1.A.2.c) Les avant-gardes artistiques : Dada, Surréalisme, Art déco
Paris dans les années 1920 est aussi le creuset des avant-gardes artistiques. Tandis que Dada (avec Tristan Tzara, Francis Picabia, etc.) rejette les conventions bourgeoises et pousse à l’absurde, le Surréalisme (né autour de Breton, Aragon, Soupault) explore les profondeurs de l’inconscient. Ces mouvements influencent surtout les arts visuels et la poésie, mais leur ambiance de révolte ludique, de provocation, d’humour noir et de liberté absolue infuse les spectacles populaires.
On retrouve des échos dada/surréalistes dans :
- certaines revues parodiques (au Bataclan ou au Palace) qui tournent en dérision les valeurs traditionnelles.
- des affiches de spectacle ou décors flirtant avec le collage, le grotesque, l’ironie.
- l’humour nonsense et les jeux de mots absurdes dans certaines chansons.
En parallèle, l’esthétique Art déco s’impose comme la signature visuelle de la décennie : formes épurées, élégance géométrique, luxe modernisé. On la retrouve :
- dans les costumes de scène (ceux de Charles Gesmar pour Mistinguett sont un parfait exemple),
- dans les affiches de Paul Colin (comme celle de la Revue Nègre),
- dans l’architecture même des salles (le Théâtre des Champs-Élysées ou le Gaumont-Palace sont des temples Art déco).
1.A.2.d) Le jazz-band : catalyseur musical de la modernité
Enfin, impossible de parler de cette modernité sans évoquer l’arrivée du jazz.
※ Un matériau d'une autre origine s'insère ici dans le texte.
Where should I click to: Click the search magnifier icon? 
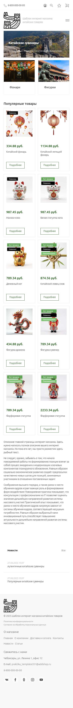pos(52,5)

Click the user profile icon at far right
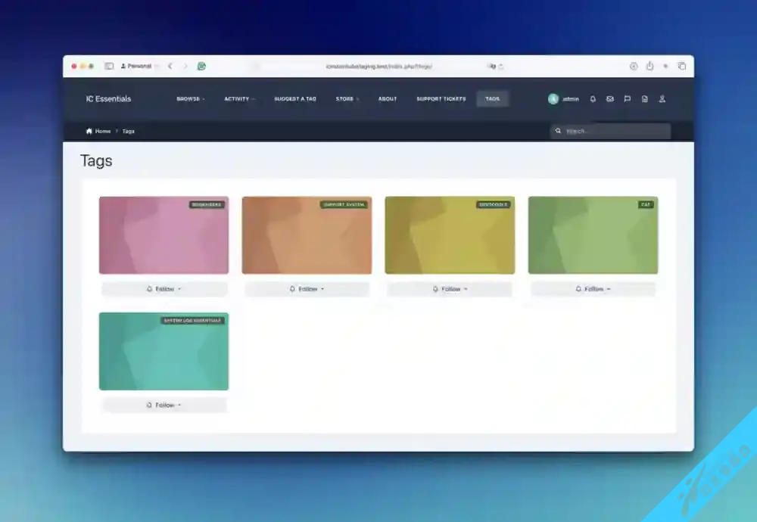tap(662, 99)
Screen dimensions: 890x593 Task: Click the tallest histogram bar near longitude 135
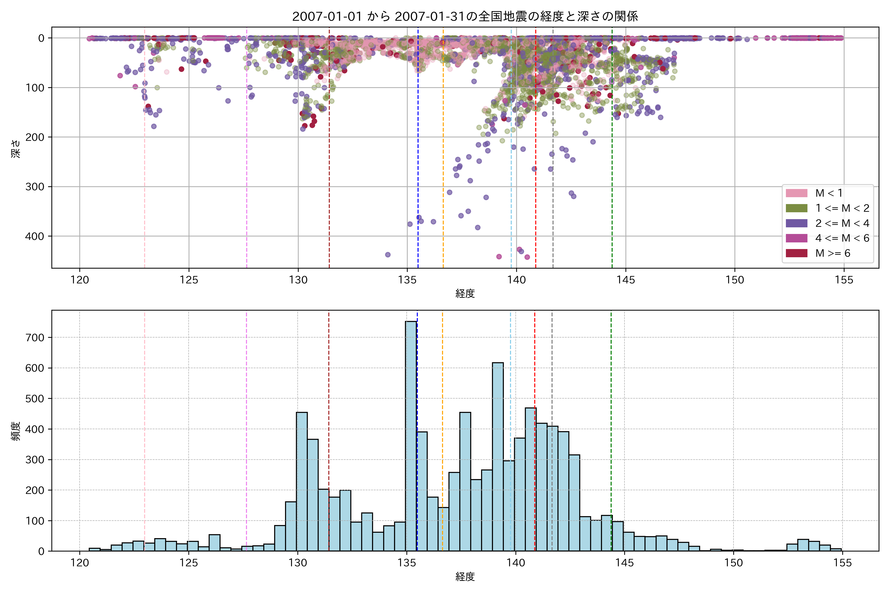point(411,435)
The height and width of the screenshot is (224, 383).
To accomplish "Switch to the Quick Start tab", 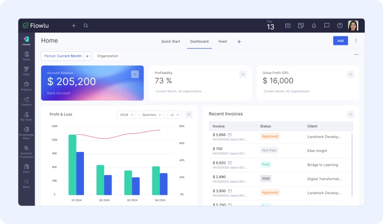I will (x=170, y=41).
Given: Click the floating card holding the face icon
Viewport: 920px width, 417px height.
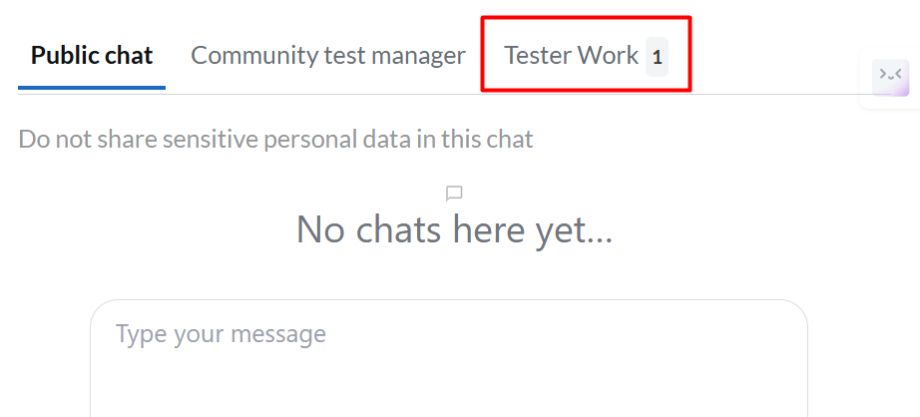Looking at the screenshot, I should 889,78.
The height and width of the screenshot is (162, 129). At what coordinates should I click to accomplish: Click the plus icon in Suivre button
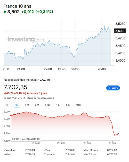click(109, 88)
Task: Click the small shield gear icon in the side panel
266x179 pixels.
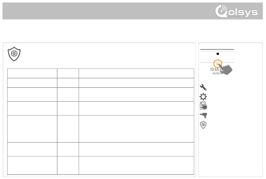Action: (203, 125)
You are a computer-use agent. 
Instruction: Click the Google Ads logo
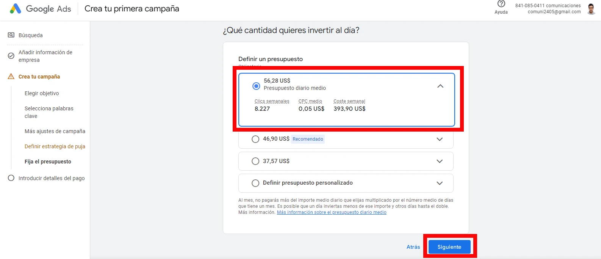pos(16,9)
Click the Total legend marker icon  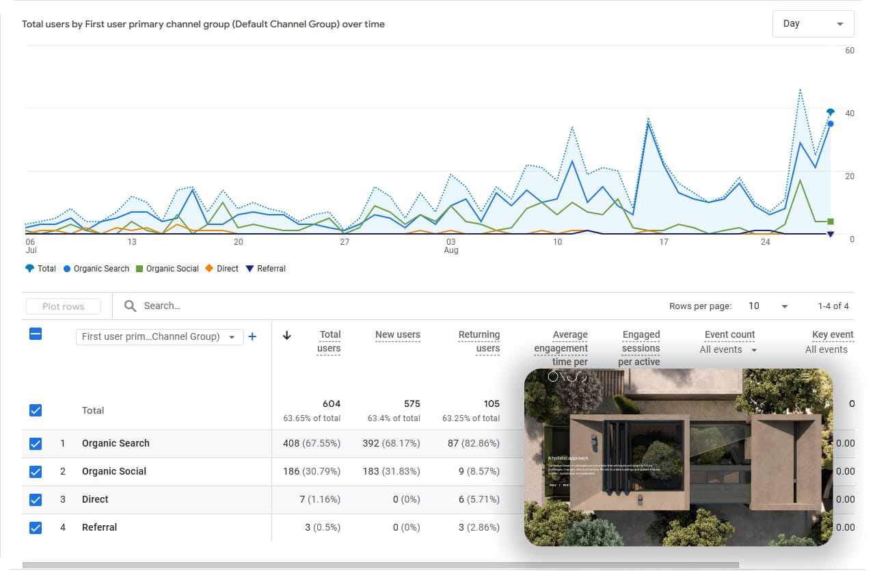(x=29, y=269)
Ce n’est pas seulement un genre musical : c’est un mode de vie, une manière de ressentir le monde. Syncopes, improvisation, énergie brute… tout cela électrise le public parisien, qui découvre cette musique avec stupéfaction.
Le jazz devient vite le carburant musical des revues et comédies musicales:
- Maurice Yvain intègre des orchestrations jazzées dans Ta bouche ou Dédé.
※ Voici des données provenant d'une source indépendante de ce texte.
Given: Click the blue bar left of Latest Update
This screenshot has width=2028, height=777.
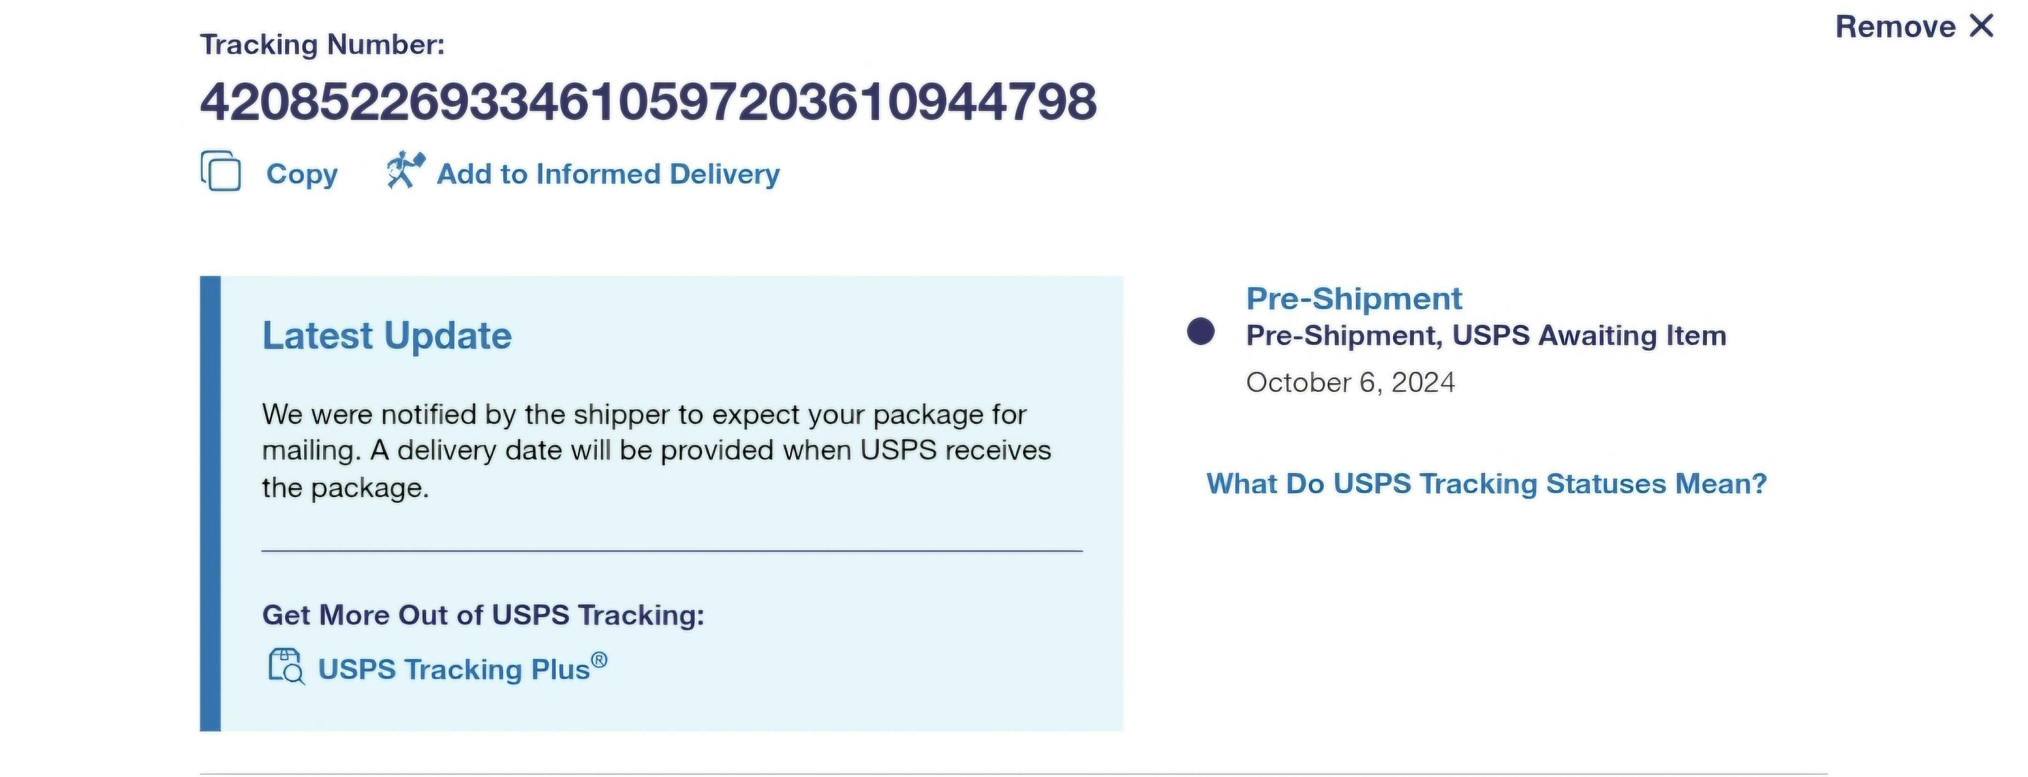Looking at the screenshot, I should [210, 503].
- Joséphine Baker et Sidney Bechet font entendre des rythmes jusque-là inconnus du public français.
- Les spectacles de Mistinguett se dotent de sections de cuivres jazzy, rendant la revue plus moderne que jamais.
Le jazz devient un code sonore de la modernité, tout comme l’Art déco en est l’image.
On voit donc que le théâtre musical n’échappe pas à cet élan de modernité. La nouvelle génération de spectateurs «rêve d’un monde différent» et plébiscite les spectacles novateurs, plus rythmés, plus audacieux. Le contraste avec l’avant-guerre est d’autant plus frappant que durant le conflit, les grandes scènes de revue avaient ralenti leurs activités (nombre d’artistes étant mobilisés ou partis en tournée auprès des soldats). Lorsque la paix revient, Paris rouvre ses théâtres et music-halls avec un esprit de fête démultiplié. Cette soif de divertissement, combinée à l’ouverture cosmopolite de l’après-guerre, crée les conditions idéales pour l’âge d’or du music-hall dans la capitale.